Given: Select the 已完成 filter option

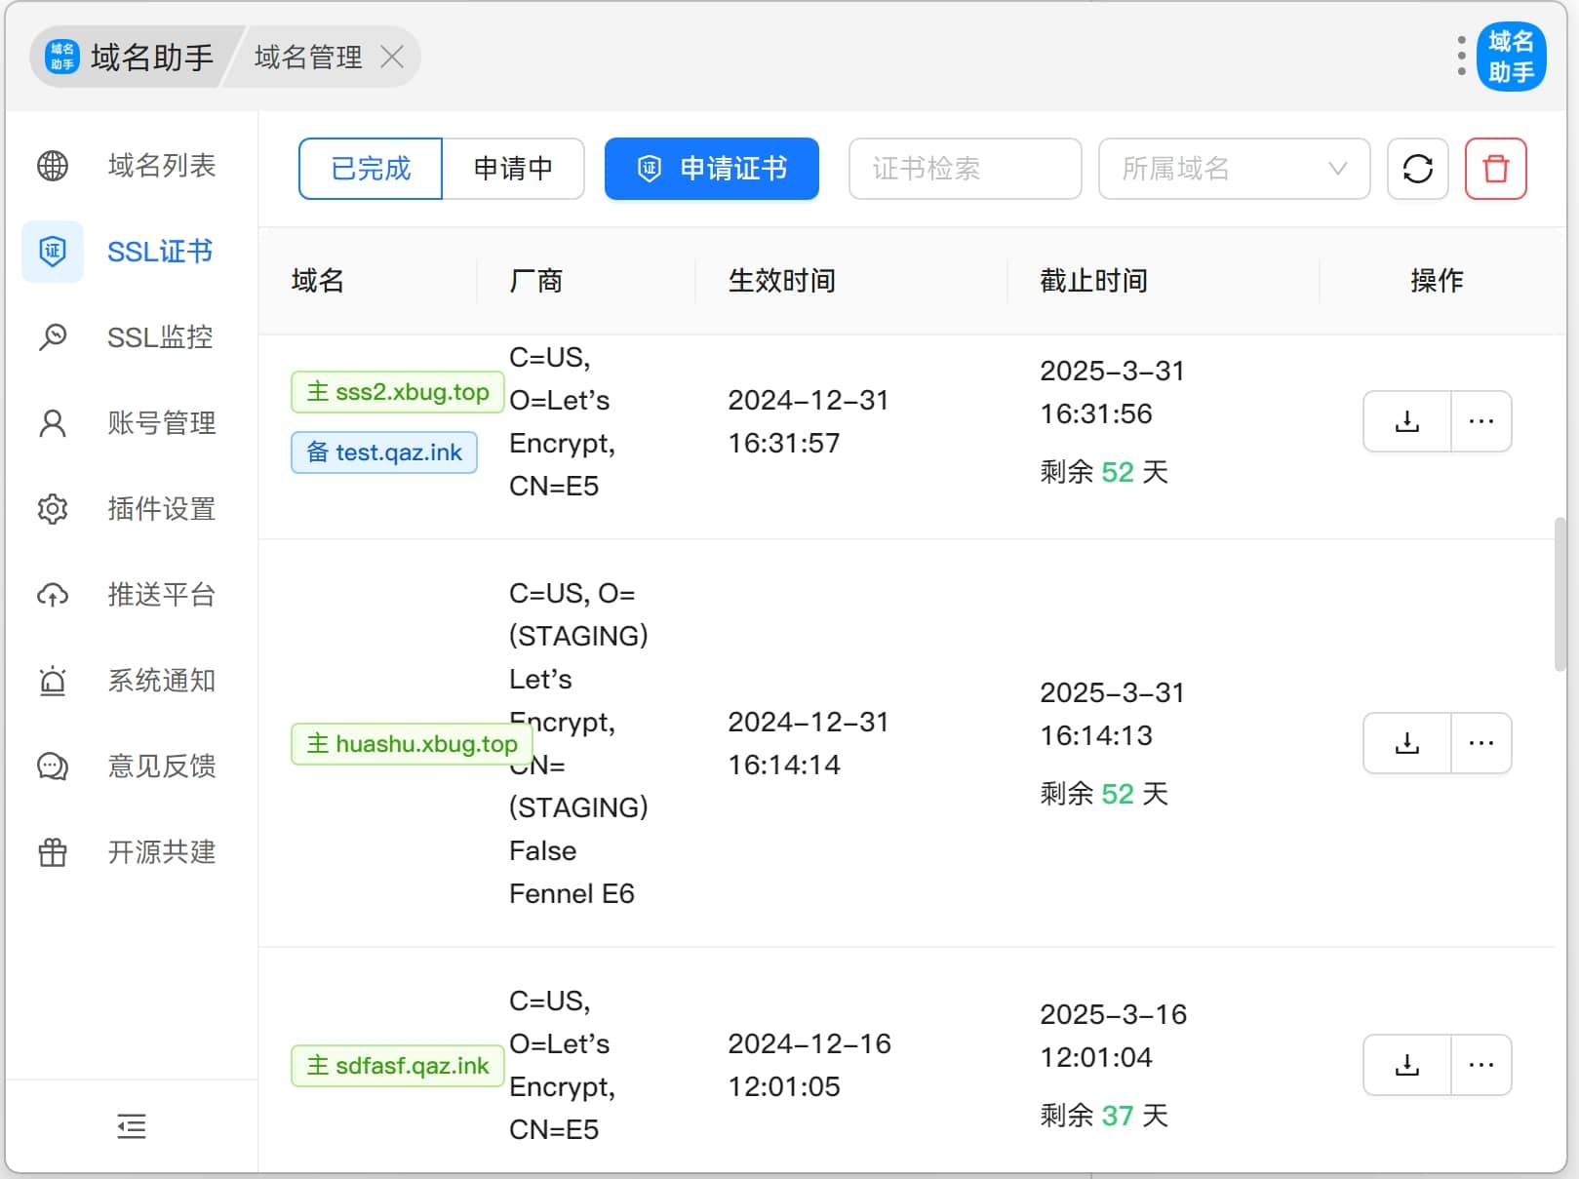Looking at the screenshot, I should tap(371, 169).
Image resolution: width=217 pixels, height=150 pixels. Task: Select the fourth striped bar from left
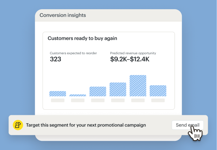[x=118, y=89]
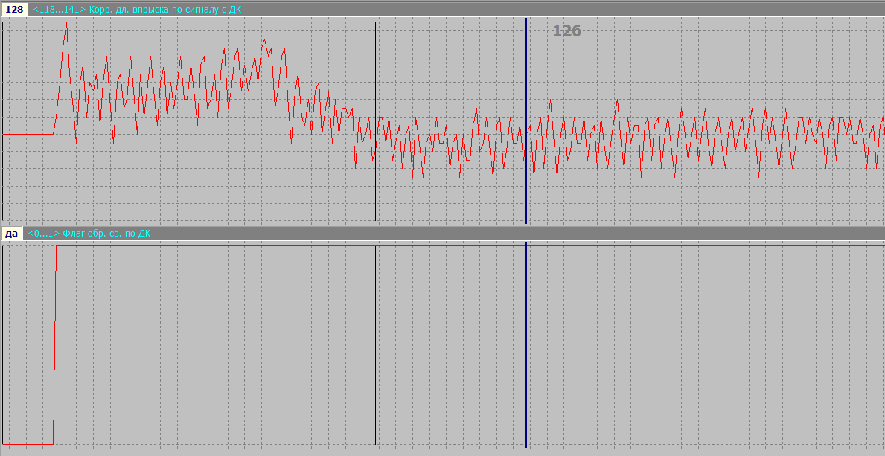
Task: Click the tallest peak of the injection correction trace
Action: 66,25
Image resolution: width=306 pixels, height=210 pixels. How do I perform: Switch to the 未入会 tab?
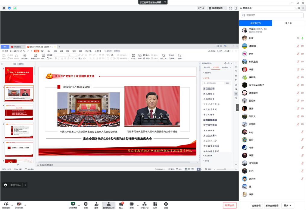click(288, 23)
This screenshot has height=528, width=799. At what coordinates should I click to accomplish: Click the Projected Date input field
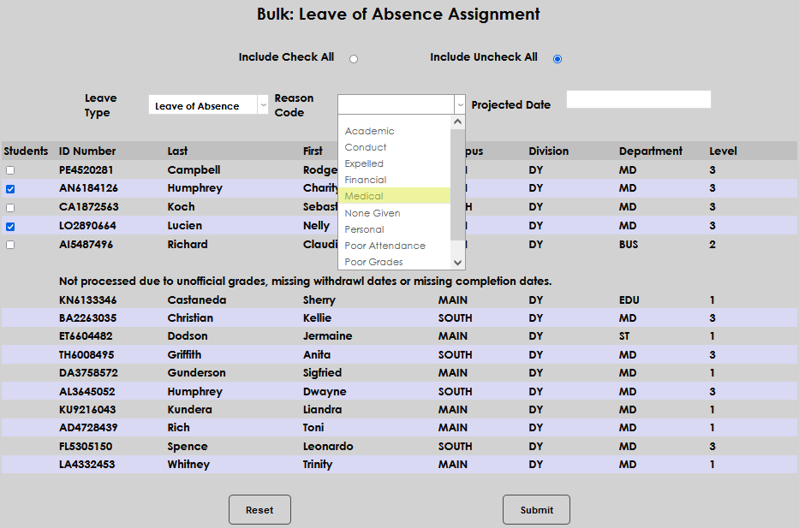[x=638, y=99]
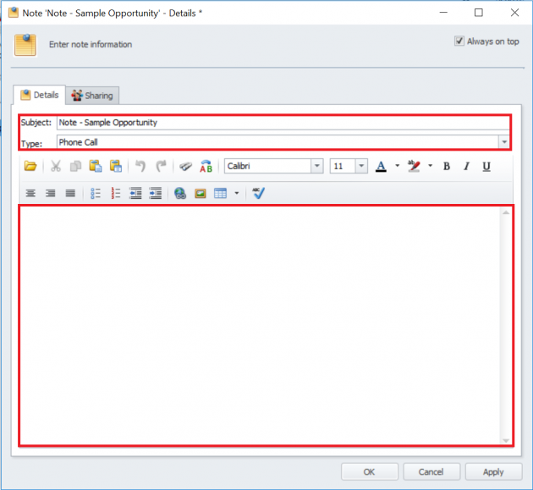533x490 pixels.
Task: Click the Open file folder icon
Action: click(x=30, y=167)
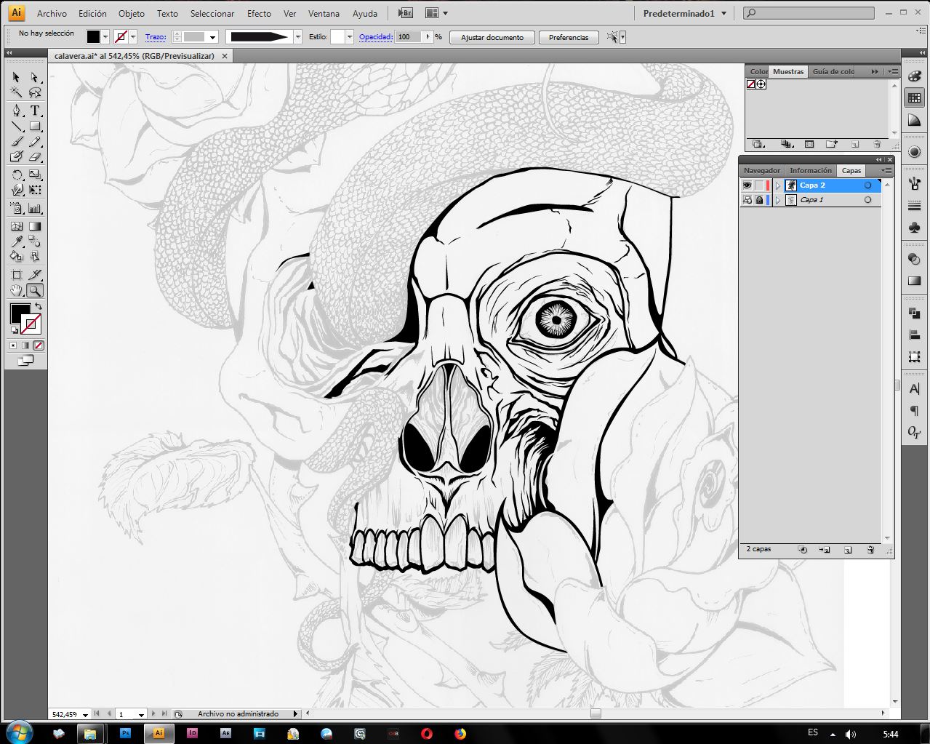The height and width of the screenshot is (744, 930).
Task: Hide Capa 2 using its eye icon
Action: (747, 185)
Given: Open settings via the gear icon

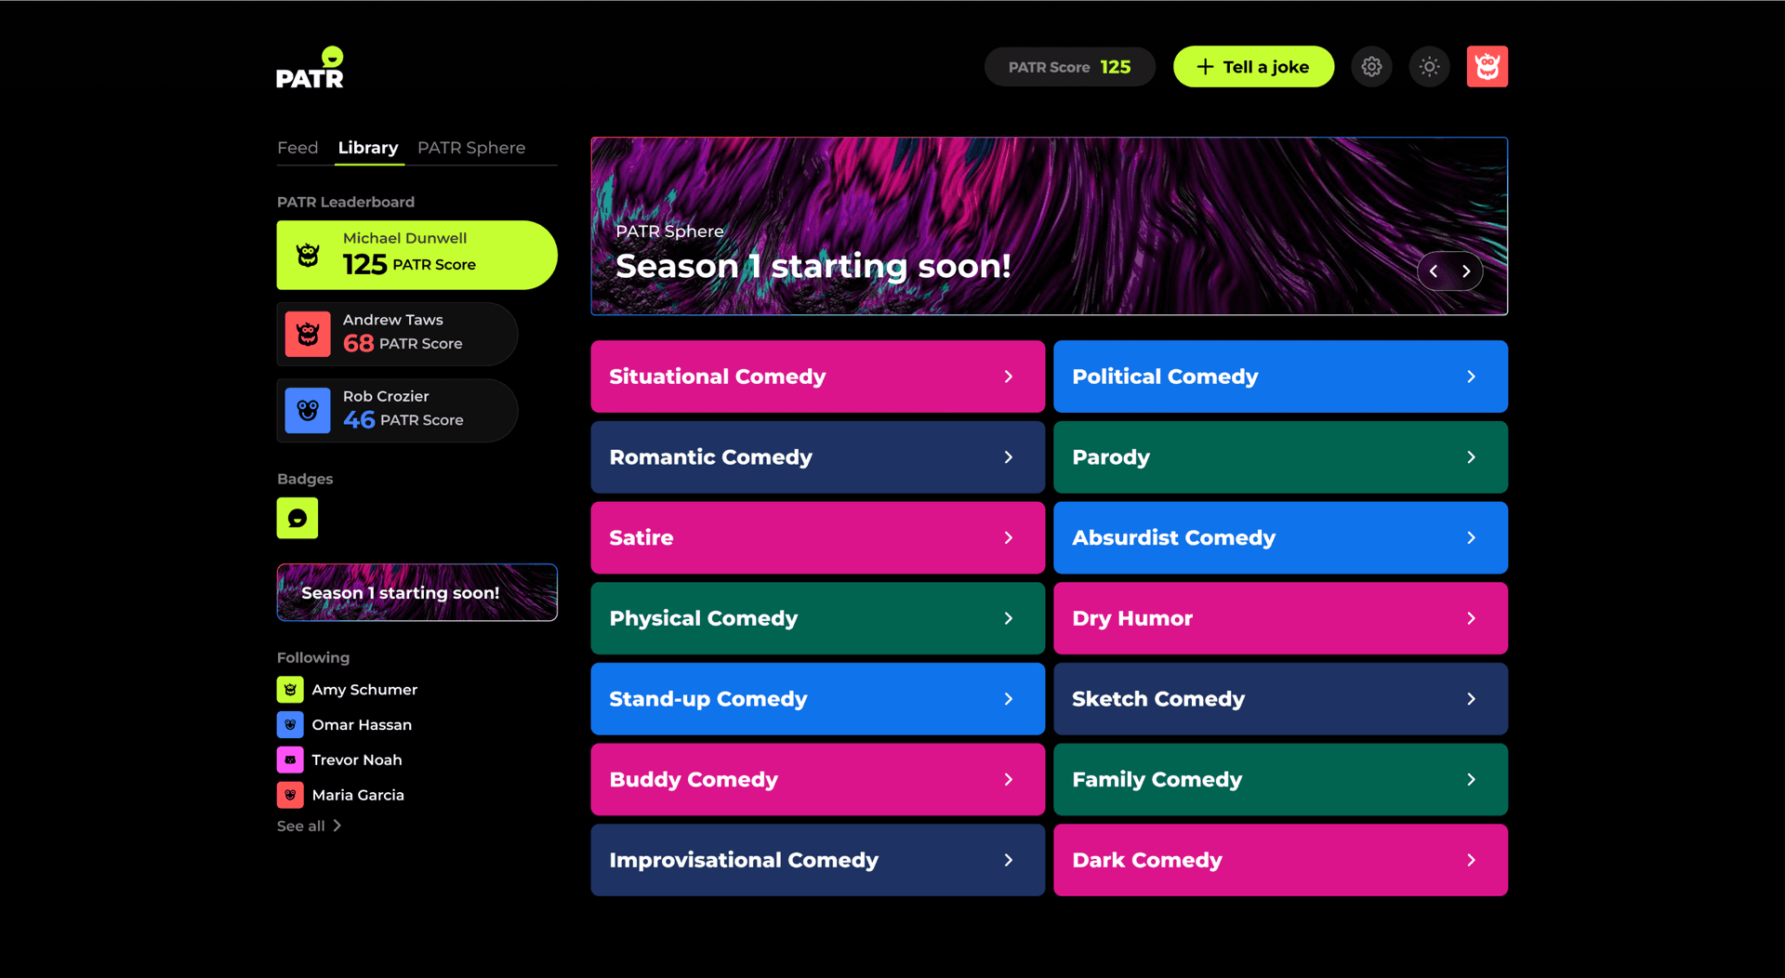Looking at the screenshot, I should pyautogui.click(x=1371, y=67).
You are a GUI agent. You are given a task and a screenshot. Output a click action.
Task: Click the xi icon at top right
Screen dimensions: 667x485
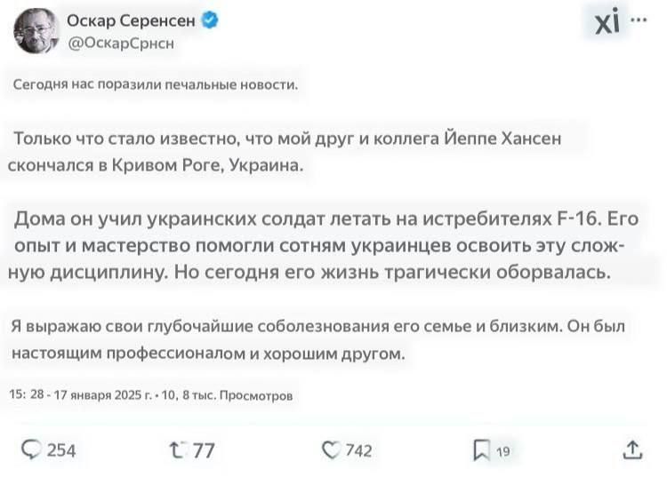click(x=607, y=21)
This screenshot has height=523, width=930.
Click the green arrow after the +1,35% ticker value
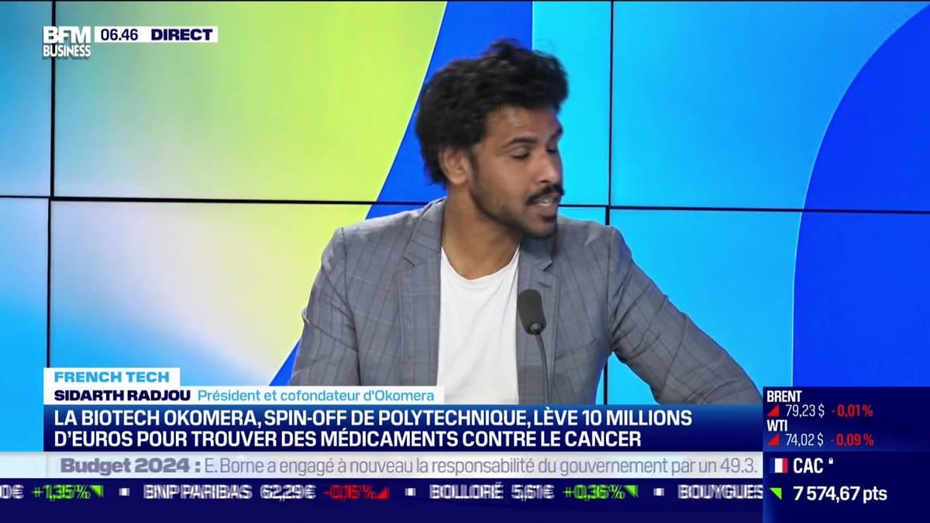pos(96,491)
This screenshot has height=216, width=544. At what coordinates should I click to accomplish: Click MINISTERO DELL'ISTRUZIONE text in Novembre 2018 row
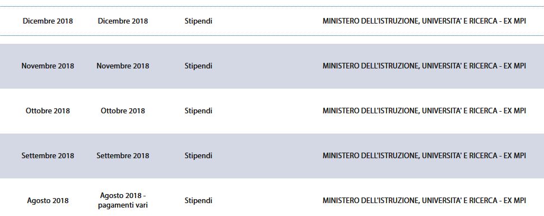coord(424,66)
◆ ◆ ◆ ◆
* **YOUR INSTRUCTIONS**: Exactly as written, please copy out the whole set of records, skipping images.

* **WRITTEN SOLUTION**:
Given: Select the 已完成 filter option

Looking at the screenshot, I should tap(371, 169).
Image resolution: width=217 pixels, height=150 pixels. Task: Select the fourth striped bar from left
[x=118, y=89]
Task: Click the tallest peak of the injection correction trace
Action: 66,25
Image resolution: width=306 pixels, height=210 pixels. How do I perform: Switch to the 未入会 tab?
click(288, 23)
This screenshot has height=528, width=799. At what coordinates should I click to accomplish: Click the Projected Date input field
[x=638, y=99]
533x490 pixels.
Task: Click the Open file folder icon
Action: click(x=30, y=167)
The height and width of the screenshot is (744, 930).
Task: Hide Capa 2 using its eye icon
Action: (747, 185)
Given: Open settings via the gear icon

Looking at the screenshot, I should pyautogui.click(x=1371, y=67).
You are a GUI agent. You are given a task and a screenshot. Output a click action.
Task: Click the xi icon at top right
Screen dimensions: 667x485
click(x=607, y=21)
This screenshot has height=523, width=930.
Click the green arrow after the +1,35% ticker value
pos(96,491)
This screenshot has height=216, width=544. At what coordinates should I click to accomplish: Click MINISTERO DELL'ISTRUZIONE text in Novembre 2018 row
coord(424,66)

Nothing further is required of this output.